Tyler Hubbard’s Wife Hayley Did A Coffee Enema Before The CMA Awards & Honestly That Still Sounds Better Than Listening To Florida Georgia Line’s Music

Tyler Hubbard Hayley Hubbard
Erika Goldring/Getty Images for BMI

How are you preparing for the CMA Awards tonight?

Well judging by the ratings a lot of people are preparing not to watch it at all, and I can’t say that I blame them. I’ll probably just be sitting on my couch throwing back a few drinks and drunkenly tweeting about what a disaster it is.

But Hayley Hubbard, wife of former Florida Georgia Line frontman and current solo artist Tyler Hubbard, apparently is taking a…different approach to get ready for the evening.

Hayley shared her pre-show beauty routine on her Instagram story, including some of the usual activities…some hot yoga, a trip to the infrared sauna, some red light therapy, a coffee enema…

Wait, what?

Hayley Hubbard

Now, maybe I’m just out of touch, but I actually had to Google “coffee enema” just to make sure it was…well, what it sounded like.

Yep, it’s exactly what it sounds like.
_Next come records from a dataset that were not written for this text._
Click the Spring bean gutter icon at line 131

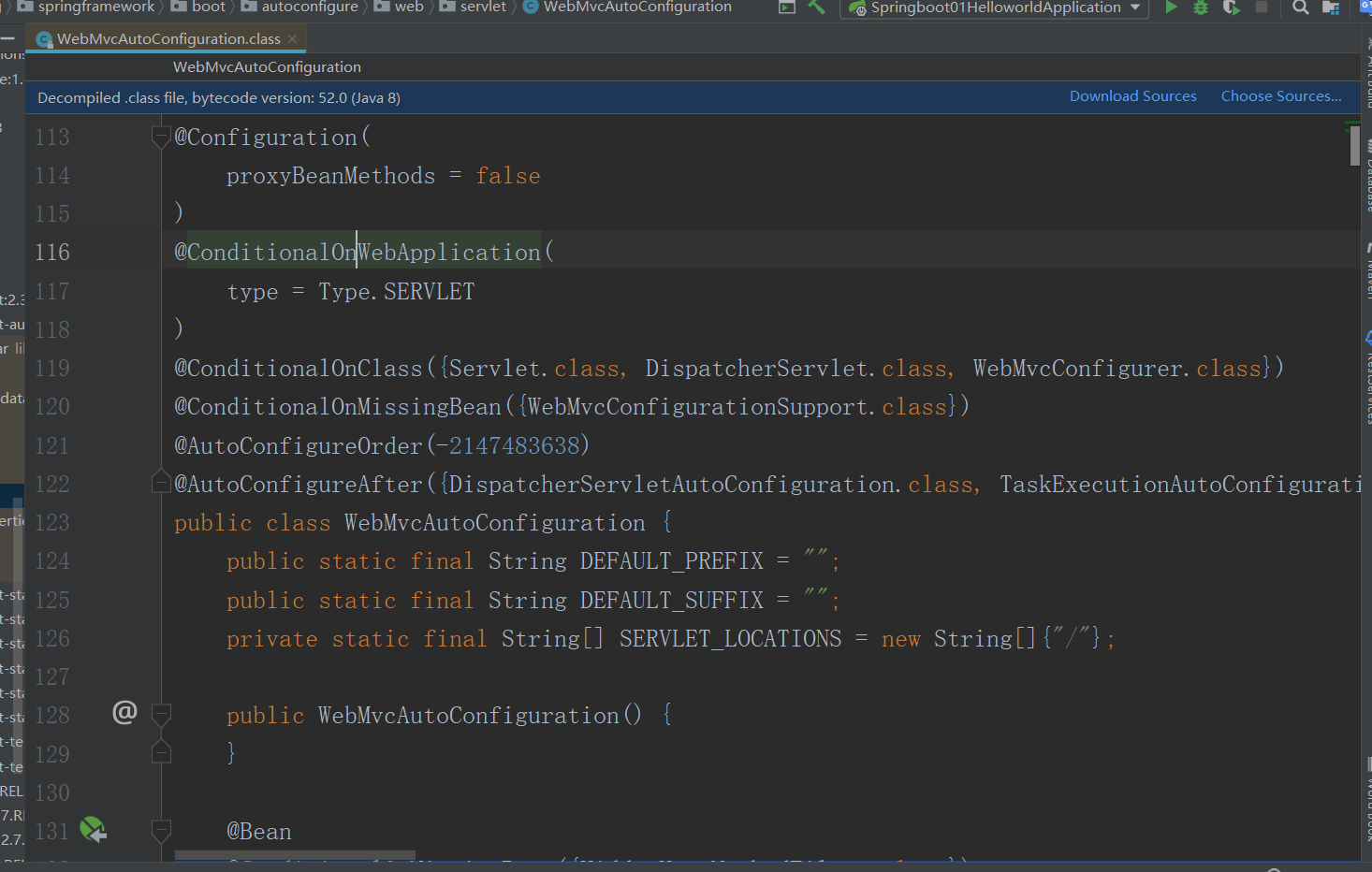click(93, 829)
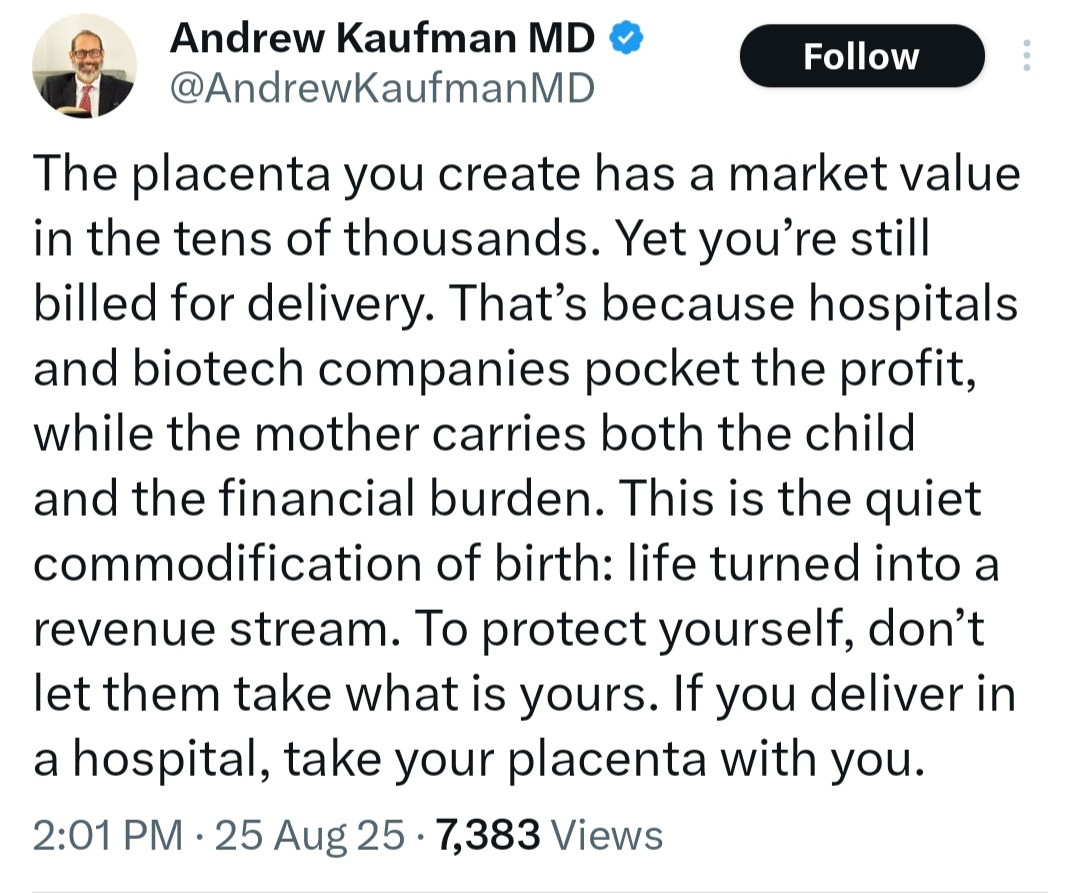Open the @AndrewKaufmanMD handle link
Viewport: 1080px width, 893px height.
pyautogui.click(x=382, y=89)
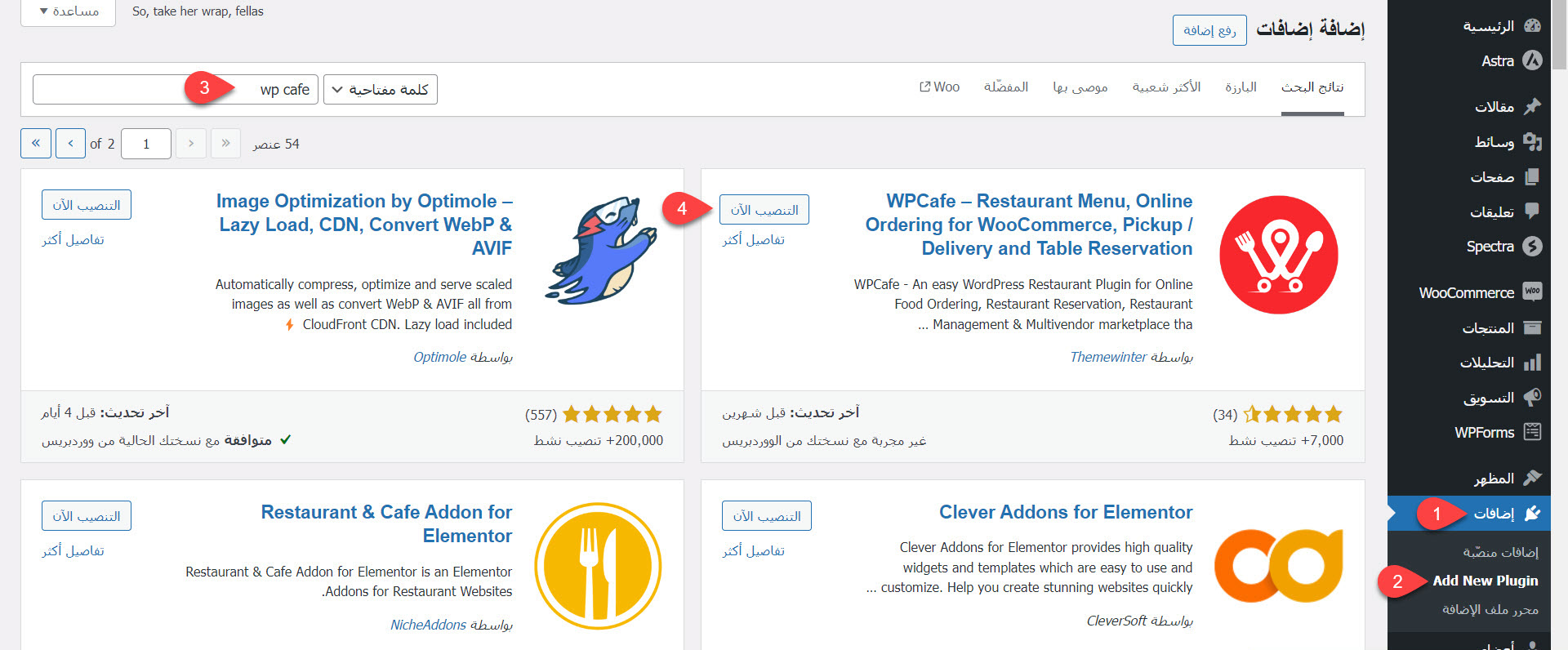1568x650 pixels.
Task: Click the WPCafe plugin logo
Action: (x=1278, y=255)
Just blasting coffee up your ass.

Apparently that’s a real thing these days, and supporters claim that the practice can help boost your immune system, increase your energy, remove toxins from the body and even help with chronic constipation.

Well yeah, but drinking coffee the normal way can do those things too. I mean 10 minutes after my morning coffee and I’m on the toilet blasting off like one of Elon Musk’s rockets. (I’m just kidding, I don’t drink coffee).

But the Cleveland Clinic has warned against coffee enemas (because if the question is “Should I put this up my ass?” the answer is generally “No”). Apparently the practice has no scientifically proven benefits and can actually cause inflammation of both the colon and the rectum.

Of course both the enema and its side effects still sound more pleasant than listening to a Florida Georgia Line song. I mean, tell me you wouldn’t rather have something shot up your poop chute than listening to this crap…

Thankfully the band went their separate ways last year, so we won’t have to worry about that at tonight’s awards.

But now I’m going to be watching the whole time and wondering how many other people in the room were butt-chugging coffee before the show.